Midterm 3 Flashcards
Diagonal matrix
matrix where the only non-zero entries are on the diagonal
similar matrices
a matrix A is similiar to a matrix D if A = PDP^-1
P is an invertible matrix
A and D have the same eigenvalues and determinants!!!
- they have the same characteristic polynomial and therefore the same eigenvalues
If two matrices have the same eigenvalues, does that necessarily mean they are similar to each other?
FALSE, only the converse is true
Diagonalization
Splitting up matrix A into a diagonal matrix D and an invertible matrix P
- very useful for computing A^k with large ks
A^k = PD^kP^-1
Algebraic multiplicity
the number of repeats for an eigenvalue
Geometric multiplicity
the number of eigenvectors for a given eigenvalue
Dimension of the Null(A- λI) for a specific λ
Singular
NOT INVERTIBLE
free variables, linearly dependent columns
Nonsingular = invertible!
Diagonalization Formula
A = PDP^-1
P: set of all linearly independent eigenvectors
D: the corresponding eigenvalues (in order)
Allows us to solve A^k for large k
A^k = PD^kP^-1
The Diagonalization Theorem
An nxn matrix A is diagonalizable if and only if A has n linearly independent eigenvectors
Dimension of A = Dimension of P
A is diagonalizable if and only if there are enough eigenvectors to form a basis of Rn : eigenvector basis
Steps to Diagonalize a Matrix
- find the eigenvalues using the characteristic polynomials
det(A - λI) = 0 - find the linearly independent eigenvectors of A
(A - λI)v = 0, plug in λ
- solve the null space in parametric vector form
IF the number of total eigenvectors is NOT equal to the number of columns in A, then A is not diagonalizable - Construct P from the eigenvectors
- Construct D using the corresponding eigenvalues
Theorem - Eigenvalues and Diagonalizable
An nxn matrix with n distinct eigenvalues is diagonalizable
- if vi …vn are eigenvectors correspond to n distinct eigenvalues of matrix A. Then {vi … vn} is linearly independent, therefore A is diagonalizable
BUT it is not necessary for a nxn matrix to have n distinct eigenvalues to be diagonalizable
Theorem - Matrices whose Eigenvalues are Not Distinct
Geometric multiplicity must be less than or equal to algebraic multiplicity of λ
A matrix is diagonalizable IF AND ONLY IF the sum of the dimensions of the eigenspaces (Nul(A -λI)) equals n (the number of columns)

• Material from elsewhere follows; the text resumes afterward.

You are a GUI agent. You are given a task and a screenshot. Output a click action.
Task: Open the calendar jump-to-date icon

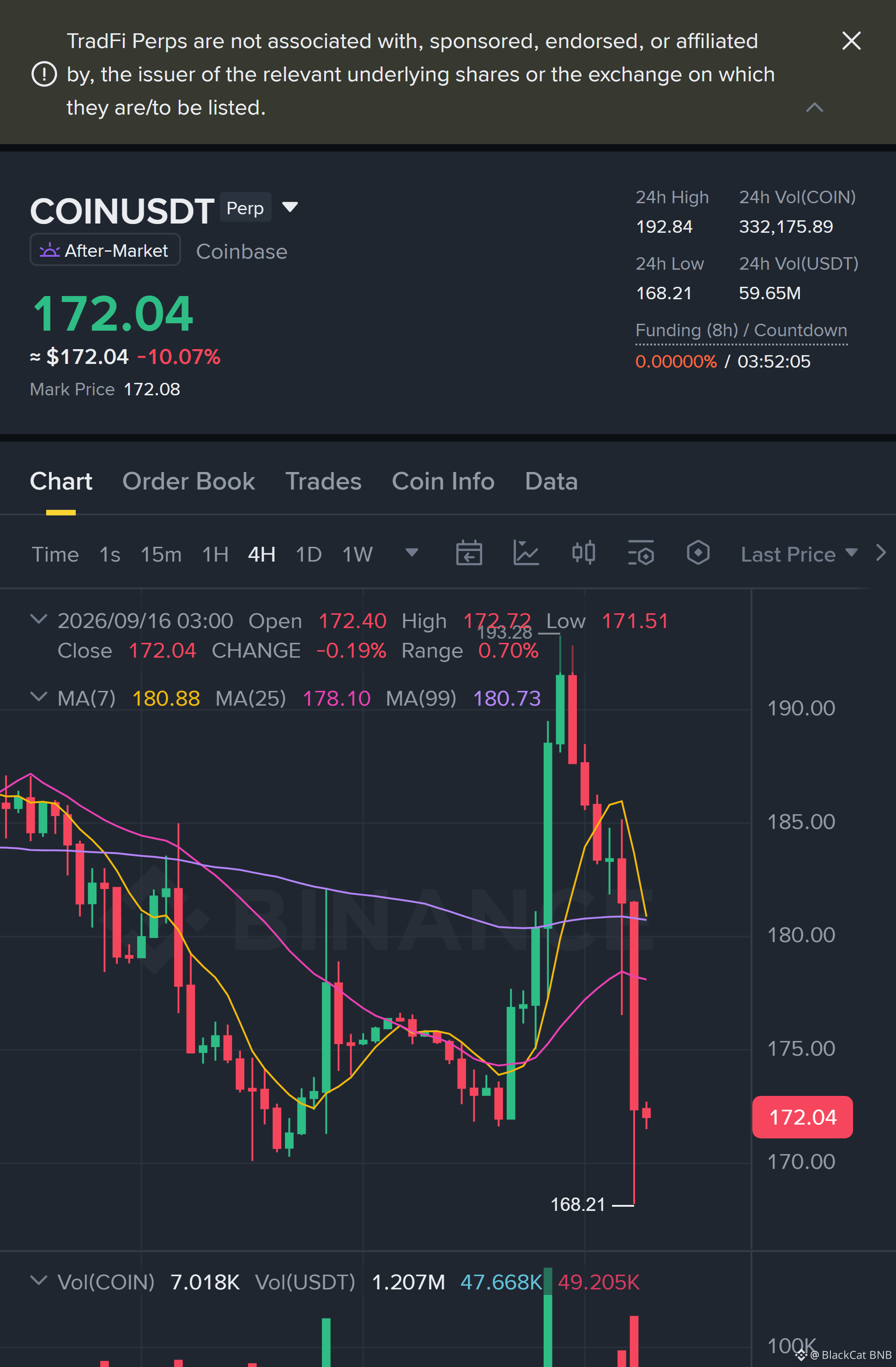(x=469, y=554)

Total geometric multiplicity = number of columns in matrix A THEREFORE geometric multiplicity has to equal algebraic multiplicity
characteristic polynomial of A factors completely into linear factors - can be real or imaginary
DIAGONALIZABILITY AND INVERTIBILITY
they have no correlation with each other
-a matrix can be diagonalizable but not invertible because it can have a eigenvalue of 0
- a matrix can be invertible but not diagonalizable
1,1
0,1
Complex number
a + bi
i = sqrt(-1)
Complex eigenvalue
eigenvalue that is a complex number a + bi
if b = 0, then λ is a real eigenvalue
Complex eigenvector
an eigenvector subsisting of a complex eigenvalue
Complex number Space ℂn
the space of all complex numbers
ℂ2
complex number space with 2 entries
at least one entry is a complex number
Conjugate of a complex number
the conjugate for (a+bi) is (a-bi)
Complex conjugate of a vector x
x with a bar on top of it
Re x
the real parts of a complex vector x
an entry CAN be 0
Im x
the imaginary parts of a complex vector x
an entry can be 0
We can identify ℂ with R2
a + bi <-> (a,b)
we can add and multiply complex numbers
Add: like normal (2-3i)+(-1+i) = 1-2i, similiar to matrix addition
Multiply: FOIL!!! - no matrix multiplication
absolute value of a complex number a + bi
sqrt(a^2 + b^2)
we can write complex numbers in polar form
(a,b) = a + ib = r(cosφ + isinφ)
a is the real part and b is the imarginary part
Argument of lambda = a + bi
the angle φ produced by a and b on their respective Re x and Im x axis
Finding complex eigenvalues and complex eigenvectors
- det(A - λI) = 0 to get the eigenvalues λ; the complex roots are the complex eigenvalues
- Solve (A-λI)x = 0 for x to get the eigenvectors
should get one “free variable” - Find the other eigenvector
- Find the conjugate of the other eigenvector!
Re x and Im x
xbar = vector whose entries are the complex conjugates of the entires in x
for example:
(3-1,i, 2) => (3,0,2) + i(-1,1,0)
Re x is the first, Im x is the second
xbar = (3+i,-i,2)
Properties of Complex Conjugate Matrixes
you can find the conjugates first and then multiply together for:
rx Bx BC rB ???
r being scalars
uppercase being matrixes and x being vectors
conjugate of (x + y) = xbar + ybar
conjugate of Av is equal to Avbar
Im(xxbar) = 0
(xy)bar = xbarybar
Complex Eigenvalues and Complex Eigenvector Come in Pairs!!!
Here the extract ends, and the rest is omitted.